-- START --

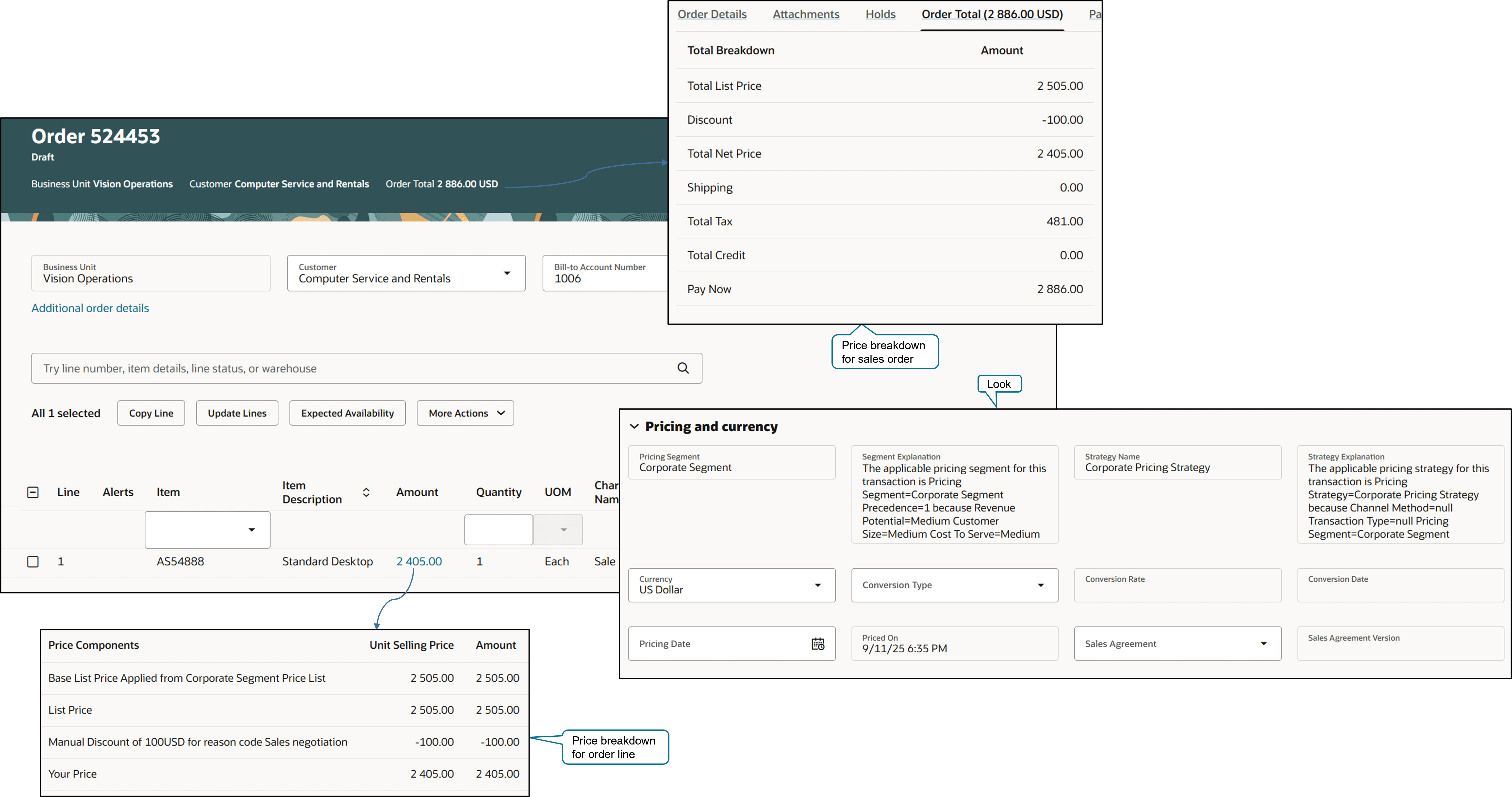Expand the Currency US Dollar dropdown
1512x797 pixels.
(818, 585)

-- END --
-- START --

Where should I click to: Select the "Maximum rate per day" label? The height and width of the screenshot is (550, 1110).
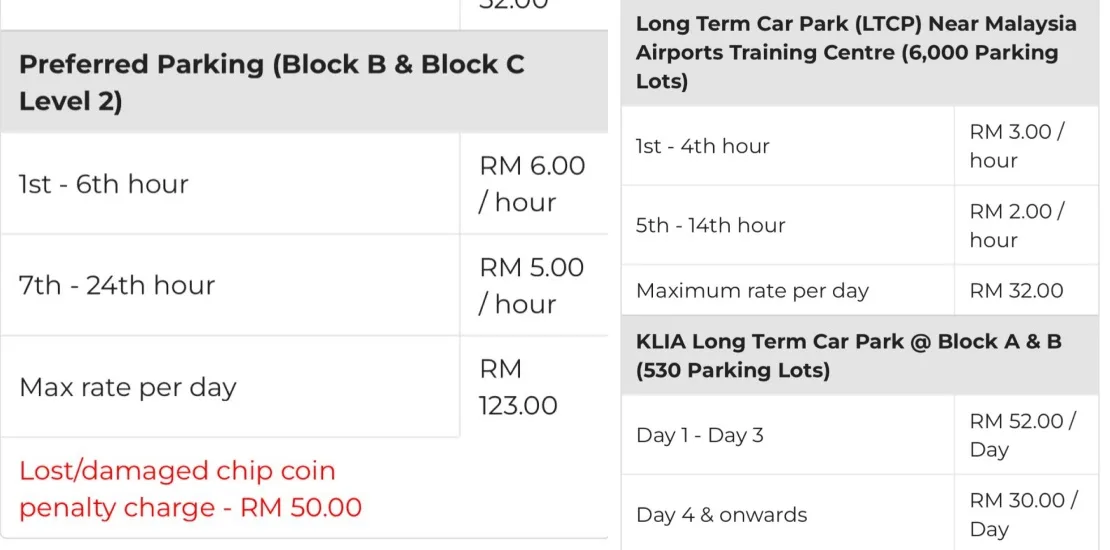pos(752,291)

-- END --

• [TASK REQUIREMENTS]
Rewrite the material starting at the line containing "Where should I" and ending after the line containing "pos(752,291)", changing "label" to "heading" and keeping everything else the same. Omit the pictures.

• [OUTPUT FOR THIS TASK]
Where should I click to: Select the "Maximum rate per day" heading? The height and width of the screenshot is (550, 1110).
pos(752,291)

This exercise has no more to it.